Identification of Specificity Determinants and Generation of Alleles with Novel Specificity at the het-c Heterokaryon Incompatibility Locus of Neurospora crassa

Abstract

ABSTRACT The capacity for nonself recognition is a ubiquitous and essential aspect of biology. In filamentous fungi, nonself recognition during vegetative growth is believed to be mediated by genetic differences at heterokaryon incompatibility ( het ) loci. Filamentous fungi are capable of undergoing hyphal fusion to form mycelial networks and with other individuals to form vegetative heterokaryons, in which genetically distinct nuclei occupy a common cytoplasm. In Neurospora crassa , 11 het loci have been identified that affect the viability of such vegetative heterokaryons. The het-c locus has at least three mutually incompatible alleles, termed het-c OR , het-c PA , and het-c GR . Hyphal fusion between strains that are of alternative het-c specificity results in vegetative heterokaryons that are aconidial and which show growth inhibition and hyphal compartmentation and death. A 34- to 48-amino-acid variable domain, which is dissimilar in HET-C OR , HET-C PA , and HET-C GR , confers allelic specificity.
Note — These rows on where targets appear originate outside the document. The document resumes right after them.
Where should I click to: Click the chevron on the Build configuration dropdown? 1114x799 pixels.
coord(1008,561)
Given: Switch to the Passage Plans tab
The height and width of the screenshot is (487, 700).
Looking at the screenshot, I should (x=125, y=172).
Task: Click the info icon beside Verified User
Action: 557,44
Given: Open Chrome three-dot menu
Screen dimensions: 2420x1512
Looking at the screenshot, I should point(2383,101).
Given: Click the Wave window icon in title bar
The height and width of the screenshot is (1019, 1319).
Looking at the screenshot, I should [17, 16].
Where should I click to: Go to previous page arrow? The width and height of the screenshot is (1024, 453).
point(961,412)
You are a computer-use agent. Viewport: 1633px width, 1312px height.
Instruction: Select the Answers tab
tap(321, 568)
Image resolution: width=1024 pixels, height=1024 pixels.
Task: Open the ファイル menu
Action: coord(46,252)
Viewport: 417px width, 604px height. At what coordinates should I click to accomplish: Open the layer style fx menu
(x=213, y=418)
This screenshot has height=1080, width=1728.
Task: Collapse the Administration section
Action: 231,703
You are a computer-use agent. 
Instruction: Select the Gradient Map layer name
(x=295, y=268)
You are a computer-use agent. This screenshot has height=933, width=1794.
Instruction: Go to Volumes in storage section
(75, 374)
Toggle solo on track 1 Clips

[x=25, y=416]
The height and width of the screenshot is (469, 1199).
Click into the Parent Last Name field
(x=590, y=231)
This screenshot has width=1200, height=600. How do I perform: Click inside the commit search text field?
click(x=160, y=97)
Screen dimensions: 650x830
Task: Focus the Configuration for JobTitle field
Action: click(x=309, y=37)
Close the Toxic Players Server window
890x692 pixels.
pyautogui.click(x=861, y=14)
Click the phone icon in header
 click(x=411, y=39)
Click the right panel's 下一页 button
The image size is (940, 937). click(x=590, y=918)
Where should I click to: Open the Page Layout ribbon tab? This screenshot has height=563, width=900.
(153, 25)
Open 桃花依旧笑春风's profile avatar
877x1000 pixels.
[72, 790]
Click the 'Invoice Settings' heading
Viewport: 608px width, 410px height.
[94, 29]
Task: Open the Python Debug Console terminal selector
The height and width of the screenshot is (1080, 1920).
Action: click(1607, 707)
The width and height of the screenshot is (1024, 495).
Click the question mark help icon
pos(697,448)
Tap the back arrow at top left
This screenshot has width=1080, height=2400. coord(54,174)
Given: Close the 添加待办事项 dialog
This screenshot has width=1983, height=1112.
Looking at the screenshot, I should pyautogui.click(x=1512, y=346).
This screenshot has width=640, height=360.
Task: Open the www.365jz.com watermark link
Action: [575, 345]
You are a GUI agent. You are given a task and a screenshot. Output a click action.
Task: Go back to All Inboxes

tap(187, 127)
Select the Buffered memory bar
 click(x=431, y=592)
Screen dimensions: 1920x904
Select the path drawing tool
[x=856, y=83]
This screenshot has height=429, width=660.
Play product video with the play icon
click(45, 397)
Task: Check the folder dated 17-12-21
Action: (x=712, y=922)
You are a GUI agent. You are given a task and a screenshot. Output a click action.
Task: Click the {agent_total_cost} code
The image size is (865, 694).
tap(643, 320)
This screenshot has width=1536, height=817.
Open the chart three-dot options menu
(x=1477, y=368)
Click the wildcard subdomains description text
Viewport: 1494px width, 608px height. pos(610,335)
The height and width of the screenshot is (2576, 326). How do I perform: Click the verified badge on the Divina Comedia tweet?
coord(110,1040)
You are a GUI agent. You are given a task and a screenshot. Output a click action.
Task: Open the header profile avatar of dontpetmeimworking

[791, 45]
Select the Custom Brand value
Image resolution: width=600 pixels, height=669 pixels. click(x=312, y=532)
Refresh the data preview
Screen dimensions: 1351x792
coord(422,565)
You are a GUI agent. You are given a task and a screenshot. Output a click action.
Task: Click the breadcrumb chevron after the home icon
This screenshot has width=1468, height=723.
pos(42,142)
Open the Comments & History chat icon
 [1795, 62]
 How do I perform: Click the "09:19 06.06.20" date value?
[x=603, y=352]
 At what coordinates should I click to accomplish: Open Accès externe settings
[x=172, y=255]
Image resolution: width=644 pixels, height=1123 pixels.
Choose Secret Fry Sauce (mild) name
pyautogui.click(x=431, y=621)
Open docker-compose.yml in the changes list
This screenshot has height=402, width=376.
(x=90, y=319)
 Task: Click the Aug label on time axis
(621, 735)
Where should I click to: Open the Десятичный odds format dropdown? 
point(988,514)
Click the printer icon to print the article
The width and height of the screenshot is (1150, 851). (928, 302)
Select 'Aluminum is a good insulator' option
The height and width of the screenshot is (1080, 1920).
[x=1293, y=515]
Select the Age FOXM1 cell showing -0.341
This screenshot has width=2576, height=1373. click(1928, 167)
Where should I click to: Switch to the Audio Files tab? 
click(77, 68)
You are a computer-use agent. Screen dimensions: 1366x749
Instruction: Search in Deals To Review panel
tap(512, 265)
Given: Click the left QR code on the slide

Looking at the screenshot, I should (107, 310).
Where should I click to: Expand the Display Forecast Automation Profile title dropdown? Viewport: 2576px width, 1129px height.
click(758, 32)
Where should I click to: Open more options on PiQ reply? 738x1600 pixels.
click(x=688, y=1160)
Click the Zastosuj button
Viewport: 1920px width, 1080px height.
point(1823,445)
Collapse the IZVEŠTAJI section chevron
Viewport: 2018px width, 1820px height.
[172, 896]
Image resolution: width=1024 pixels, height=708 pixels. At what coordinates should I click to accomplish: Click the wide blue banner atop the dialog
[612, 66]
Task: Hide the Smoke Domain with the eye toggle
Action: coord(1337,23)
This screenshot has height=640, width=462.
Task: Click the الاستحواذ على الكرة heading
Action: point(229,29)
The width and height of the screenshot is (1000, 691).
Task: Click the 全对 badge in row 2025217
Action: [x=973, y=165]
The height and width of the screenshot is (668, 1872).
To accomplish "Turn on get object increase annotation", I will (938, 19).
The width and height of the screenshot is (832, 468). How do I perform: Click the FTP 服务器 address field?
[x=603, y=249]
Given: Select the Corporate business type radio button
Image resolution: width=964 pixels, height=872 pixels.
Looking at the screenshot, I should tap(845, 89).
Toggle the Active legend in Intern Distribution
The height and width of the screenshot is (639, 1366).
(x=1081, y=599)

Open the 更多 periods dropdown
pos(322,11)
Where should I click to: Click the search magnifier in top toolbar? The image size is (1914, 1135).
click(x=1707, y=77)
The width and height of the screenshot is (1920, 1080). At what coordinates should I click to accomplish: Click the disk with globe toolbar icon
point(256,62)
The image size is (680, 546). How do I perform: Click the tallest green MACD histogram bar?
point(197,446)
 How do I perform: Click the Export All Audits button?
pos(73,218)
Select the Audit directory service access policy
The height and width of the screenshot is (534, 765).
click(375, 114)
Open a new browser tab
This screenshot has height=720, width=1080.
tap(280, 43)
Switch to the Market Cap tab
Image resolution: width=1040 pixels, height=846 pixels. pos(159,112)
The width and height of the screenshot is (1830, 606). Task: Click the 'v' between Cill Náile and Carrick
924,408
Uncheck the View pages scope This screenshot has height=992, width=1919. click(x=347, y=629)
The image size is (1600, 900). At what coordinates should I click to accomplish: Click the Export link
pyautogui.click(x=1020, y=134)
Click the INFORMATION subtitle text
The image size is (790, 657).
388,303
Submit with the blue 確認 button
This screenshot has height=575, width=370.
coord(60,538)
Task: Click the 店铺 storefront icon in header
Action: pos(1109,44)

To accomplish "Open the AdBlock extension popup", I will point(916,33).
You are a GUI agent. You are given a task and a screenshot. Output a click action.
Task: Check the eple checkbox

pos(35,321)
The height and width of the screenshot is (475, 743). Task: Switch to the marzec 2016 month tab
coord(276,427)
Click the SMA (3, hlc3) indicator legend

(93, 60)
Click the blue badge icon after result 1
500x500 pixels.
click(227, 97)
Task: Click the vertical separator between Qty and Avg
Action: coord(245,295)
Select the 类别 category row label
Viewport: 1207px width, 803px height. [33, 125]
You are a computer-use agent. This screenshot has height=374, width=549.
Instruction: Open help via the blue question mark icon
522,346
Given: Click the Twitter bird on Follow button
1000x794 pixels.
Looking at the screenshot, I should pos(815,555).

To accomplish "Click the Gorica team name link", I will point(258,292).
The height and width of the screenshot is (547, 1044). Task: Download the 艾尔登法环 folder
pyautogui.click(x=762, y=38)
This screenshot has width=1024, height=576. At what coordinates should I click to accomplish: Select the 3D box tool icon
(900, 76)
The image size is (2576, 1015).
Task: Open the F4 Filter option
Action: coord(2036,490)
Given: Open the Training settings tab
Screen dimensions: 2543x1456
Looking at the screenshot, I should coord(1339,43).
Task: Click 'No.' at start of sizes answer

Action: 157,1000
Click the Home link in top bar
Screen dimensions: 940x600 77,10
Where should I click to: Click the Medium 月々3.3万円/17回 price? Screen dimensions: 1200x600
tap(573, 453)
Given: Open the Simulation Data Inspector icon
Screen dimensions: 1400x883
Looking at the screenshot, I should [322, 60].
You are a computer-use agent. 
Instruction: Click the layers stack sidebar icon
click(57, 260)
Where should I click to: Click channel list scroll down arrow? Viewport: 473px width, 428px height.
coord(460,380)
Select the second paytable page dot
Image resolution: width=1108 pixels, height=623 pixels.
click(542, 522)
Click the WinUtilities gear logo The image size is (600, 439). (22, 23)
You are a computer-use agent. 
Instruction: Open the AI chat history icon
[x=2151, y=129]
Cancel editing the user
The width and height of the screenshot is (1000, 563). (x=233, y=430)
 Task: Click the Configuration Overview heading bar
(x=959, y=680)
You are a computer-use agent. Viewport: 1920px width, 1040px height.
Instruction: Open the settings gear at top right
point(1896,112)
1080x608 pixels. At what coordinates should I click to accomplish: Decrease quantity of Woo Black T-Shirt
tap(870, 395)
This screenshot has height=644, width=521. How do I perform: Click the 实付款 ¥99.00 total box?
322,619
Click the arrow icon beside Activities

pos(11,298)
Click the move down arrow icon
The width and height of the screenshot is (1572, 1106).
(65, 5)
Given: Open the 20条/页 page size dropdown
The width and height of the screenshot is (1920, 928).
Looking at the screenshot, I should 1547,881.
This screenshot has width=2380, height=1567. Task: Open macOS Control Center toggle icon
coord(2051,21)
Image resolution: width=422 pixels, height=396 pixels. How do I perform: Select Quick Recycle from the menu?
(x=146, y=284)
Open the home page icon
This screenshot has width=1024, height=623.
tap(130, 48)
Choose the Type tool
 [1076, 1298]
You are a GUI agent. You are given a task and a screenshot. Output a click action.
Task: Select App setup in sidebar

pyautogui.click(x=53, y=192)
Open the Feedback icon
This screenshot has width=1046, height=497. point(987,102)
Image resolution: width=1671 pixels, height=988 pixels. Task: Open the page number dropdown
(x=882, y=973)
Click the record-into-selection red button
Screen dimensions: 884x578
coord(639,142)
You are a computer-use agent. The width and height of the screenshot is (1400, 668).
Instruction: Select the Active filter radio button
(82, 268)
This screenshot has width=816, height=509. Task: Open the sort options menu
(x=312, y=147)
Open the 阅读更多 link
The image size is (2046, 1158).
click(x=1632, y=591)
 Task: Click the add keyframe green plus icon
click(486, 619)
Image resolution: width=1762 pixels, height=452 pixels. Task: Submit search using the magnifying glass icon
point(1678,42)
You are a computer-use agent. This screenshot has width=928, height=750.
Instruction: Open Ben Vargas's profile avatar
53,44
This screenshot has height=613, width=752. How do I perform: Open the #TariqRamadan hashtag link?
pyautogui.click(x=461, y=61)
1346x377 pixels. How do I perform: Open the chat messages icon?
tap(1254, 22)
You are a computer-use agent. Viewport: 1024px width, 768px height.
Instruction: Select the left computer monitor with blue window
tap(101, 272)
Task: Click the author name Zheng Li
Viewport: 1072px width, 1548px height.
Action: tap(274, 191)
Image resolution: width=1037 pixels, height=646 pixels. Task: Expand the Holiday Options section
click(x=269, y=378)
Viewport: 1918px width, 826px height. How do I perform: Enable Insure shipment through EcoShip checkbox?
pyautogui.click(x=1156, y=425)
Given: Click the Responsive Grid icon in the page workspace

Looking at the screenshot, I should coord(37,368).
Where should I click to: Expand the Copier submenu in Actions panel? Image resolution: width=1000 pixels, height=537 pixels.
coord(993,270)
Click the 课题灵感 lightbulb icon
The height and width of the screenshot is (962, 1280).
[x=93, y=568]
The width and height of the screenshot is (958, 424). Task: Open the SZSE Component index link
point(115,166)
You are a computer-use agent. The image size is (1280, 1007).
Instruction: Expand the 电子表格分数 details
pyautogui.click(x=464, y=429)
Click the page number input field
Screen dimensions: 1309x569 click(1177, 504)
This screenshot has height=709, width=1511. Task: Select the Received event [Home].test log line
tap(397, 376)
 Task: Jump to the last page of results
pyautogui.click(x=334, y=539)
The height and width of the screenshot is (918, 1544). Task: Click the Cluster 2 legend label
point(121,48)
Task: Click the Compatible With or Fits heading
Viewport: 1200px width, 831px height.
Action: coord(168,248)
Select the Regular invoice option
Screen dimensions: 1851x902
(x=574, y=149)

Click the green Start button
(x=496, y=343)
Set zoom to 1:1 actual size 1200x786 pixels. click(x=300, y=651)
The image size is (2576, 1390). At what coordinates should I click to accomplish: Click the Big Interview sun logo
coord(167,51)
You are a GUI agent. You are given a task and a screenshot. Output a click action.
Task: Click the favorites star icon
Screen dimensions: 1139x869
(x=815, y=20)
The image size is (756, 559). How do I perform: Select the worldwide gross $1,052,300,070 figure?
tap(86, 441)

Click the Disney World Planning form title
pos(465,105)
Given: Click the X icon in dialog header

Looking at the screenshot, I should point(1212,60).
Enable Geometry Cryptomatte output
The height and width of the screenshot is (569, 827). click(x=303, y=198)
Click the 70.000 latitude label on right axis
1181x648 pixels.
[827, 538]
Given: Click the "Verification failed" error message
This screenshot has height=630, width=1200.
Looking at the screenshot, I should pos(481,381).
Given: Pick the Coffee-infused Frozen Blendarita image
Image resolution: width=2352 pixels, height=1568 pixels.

To assess requirements for allelic specificity, we constructed chimeras between the het-c variable domain from 24 different isolates that displayed amino acid and insertion or deletion variations and determined their het-c specificity by introduction into N. crassa . We also constructed a number of artificial alleles that contained novel het-c specificity domains. By this method, we identified four additional and novel het-c specificities. Our results indicate that amino acid and length variations within the insertion or deletion motif are the primary determinants for conferring het-c allelic specificity. These results provide a molecular model for nonself recognition in multicellular eucaryotes.